**Brief**
For the string "computer", state how many lines of the data hold it. Give nothing besides the number.

------ Excerpted data ------

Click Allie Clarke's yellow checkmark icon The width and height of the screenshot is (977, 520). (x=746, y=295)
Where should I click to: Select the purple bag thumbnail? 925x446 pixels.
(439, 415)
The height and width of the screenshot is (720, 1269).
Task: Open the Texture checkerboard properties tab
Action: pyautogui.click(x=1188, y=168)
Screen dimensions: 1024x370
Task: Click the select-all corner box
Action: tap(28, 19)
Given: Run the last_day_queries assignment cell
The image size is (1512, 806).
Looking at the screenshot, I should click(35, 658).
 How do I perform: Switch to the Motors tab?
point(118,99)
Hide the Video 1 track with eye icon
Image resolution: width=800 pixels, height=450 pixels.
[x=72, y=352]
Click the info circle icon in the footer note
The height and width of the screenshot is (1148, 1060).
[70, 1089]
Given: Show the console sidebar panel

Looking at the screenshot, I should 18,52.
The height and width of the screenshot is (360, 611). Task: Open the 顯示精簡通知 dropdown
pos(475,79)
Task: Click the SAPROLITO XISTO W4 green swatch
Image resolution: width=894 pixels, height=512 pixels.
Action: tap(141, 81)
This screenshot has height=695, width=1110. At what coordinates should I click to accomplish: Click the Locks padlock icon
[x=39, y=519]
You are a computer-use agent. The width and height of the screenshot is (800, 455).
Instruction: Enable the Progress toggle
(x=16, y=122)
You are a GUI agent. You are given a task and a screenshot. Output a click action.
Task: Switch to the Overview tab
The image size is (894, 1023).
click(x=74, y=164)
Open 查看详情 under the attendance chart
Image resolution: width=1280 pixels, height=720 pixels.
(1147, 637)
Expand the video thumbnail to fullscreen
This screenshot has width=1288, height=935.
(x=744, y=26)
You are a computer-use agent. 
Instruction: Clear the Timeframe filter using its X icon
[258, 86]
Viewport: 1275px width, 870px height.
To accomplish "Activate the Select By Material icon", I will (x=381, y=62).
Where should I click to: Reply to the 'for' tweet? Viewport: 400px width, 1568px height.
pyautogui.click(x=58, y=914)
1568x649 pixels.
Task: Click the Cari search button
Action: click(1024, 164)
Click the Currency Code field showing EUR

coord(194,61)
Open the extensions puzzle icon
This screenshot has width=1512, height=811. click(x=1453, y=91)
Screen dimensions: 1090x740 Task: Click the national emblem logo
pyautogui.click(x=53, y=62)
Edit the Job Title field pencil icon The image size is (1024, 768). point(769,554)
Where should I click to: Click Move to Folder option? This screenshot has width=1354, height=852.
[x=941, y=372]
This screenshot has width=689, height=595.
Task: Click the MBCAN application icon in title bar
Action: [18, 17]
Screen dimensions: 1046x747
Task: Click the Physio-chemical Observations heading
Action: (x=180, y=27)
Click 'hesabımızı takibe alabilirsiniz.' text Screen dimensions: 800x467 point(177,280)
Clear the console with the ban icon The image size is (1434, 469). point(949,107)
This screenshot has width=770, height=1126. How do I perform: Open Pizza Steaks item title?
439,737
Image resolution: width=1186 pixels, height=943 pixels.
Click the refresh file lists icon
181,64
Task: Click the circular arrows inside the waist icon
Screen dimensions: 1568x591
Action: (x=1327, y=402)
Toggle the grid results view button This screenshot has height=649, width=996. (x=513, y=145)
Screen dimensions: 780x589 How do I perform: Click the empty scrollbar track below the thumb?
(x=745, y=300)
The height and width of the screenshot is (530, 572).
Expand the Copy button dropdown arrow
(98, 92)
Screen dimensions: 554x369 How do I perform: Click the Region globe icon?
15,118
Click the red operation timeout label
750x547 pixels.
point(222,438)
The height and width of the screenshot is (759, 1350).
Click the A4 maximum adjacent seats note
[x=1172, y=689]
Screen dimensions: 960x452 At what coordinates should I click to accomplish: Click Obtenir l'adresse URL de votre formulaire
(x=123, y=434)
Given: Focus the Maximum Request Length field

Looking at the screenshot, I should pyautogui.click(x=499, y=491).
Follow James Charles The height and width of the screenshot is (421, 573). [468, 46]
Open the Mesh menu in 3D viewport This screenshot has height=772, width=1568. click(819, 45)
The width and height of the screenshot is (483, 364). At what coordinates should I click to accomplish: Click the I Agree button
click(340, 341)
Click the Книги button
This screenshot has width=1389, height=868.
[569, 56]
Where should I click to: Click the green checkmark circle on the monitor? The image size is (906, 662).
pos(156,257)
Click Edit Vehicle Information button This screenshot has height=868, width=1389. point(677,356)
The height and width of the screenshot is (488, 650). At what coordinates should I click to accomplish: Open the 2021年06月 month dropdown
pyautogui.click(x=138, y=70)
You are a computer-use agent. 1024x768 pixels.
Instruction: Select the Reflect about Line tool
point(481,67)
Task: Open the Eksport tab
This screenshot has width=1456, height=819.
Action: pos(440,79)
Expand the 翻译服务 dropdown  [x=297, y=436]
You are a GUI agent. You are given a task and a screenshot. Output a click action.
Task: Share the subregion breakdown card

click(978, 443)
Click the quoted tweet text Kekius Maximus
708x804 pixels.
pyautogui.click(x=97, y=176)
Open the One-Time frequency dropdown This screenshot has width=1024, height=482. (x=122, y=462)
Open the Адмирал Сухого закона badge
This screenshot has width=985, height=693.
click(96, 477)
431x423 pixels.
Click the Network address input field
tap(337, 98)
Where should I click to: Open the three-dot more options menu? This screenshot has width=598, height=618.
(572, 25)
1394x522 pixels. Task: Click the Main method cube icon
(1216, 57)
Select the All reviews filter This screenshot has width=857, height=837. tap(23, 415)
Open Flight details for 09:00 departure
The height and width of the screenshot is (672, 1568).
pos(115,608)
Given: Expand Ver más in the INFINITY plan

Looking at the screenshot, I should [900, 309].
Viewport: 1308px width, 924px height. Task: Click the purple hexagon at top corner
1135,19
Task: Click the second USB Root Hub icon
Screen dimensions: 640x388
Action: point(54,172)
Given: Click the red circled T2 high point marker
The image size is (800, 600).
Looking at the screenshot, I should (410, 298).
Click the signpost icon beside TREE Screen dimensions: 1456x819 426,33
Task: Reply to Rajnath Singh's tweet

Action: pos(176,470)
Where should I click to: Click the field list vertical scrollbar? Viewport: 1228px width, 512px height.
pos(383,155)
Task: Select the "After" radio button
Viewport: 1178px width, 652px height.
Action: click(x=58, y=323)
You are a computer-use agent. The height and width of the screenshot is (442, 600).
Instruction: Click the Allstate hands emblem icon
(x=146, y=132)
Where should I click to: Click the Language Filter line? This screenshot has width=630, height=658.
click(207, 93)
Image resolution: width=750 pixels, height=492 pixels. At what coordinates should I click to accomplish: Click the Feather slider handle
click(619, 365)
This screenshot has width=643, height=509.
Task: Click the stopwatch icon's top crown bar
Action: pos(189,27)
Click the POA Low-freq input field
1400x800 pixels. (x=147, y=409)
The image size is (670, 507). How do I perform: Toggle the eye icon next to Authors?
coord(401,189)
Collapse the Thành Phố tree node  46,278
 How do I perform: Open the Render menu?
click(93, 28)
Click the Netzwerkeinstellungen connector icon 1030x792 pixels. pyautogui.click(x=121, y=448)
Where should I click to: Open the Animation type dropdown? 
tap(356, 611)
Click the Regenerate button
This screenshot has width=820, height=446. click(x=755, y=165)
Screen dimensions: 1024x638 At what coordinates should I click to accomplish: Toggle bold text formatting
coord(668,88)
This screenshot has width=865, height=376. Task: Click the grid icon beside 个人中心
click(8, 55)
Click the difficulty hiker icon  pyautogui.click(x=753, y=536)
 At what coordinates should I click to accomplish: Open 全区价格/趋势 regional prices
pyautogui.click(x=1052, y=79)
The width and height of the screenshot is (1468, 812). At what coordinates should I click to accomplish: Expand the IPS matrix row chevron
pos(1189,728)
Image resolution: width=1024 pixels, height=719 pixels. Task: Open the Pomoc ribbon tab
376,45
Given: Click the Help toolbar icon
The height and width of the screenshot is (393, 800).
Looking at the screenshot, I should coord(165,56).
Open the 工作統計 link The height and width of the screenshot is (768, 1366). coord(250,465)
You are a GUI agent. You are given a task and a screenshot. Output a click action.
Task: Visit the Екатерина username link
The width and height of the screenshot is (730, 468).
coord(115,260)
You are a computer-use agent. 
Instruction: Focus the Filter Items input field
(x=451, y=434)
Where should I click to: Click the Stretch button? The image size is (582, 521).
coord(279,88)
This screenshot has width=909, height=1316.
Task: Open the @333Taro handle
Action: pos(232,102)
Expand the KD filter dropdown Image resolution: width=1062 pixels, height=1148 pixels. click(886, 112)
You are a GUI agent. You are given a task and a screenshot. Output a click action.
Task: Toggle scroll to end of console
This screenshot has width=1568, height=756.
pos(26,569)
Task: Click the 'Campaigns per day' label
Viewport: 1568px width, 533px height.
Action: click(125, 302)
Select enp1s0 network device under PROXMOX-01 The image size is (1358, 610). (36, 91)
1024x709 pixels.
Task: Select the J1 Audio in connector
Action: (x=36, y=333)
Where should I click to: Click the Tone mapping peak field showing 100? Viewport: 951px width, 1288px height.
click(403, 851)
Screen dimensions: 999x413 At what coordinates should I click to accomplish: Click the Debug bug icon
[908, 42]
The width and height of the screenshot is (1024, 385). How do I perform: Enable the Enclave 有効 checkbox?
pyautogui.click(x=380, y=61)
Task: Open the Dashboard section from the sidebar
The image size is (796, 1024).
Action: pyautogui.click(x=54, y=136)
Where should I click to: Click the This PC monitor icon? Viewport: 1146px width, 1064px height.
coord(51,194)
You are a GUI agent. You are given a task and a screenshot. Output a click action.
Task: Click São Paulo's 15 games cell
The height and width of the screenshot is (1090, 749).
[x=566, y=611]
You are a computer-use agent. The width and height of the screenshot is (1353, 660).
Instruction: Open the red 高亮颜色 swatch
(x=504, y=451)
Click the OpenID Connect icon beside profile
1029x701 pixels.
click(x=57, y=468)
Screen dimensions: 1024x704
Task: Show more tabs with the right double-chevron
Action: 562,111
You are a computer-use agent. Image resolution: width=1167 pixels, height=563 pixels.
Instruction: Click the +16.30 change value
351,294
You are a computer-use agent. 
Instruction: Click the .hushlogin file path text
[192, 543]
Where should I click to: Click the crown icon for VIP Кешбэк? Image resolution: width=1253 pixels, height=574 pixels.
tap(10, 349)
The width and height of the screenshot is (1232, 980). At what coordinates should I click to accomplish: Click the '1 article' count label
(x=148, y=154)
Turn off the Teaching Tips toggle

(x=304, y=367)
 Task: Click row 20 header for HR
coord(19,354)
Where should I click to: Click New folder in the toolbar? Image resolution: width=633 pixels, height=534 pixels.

------

**Response area**
8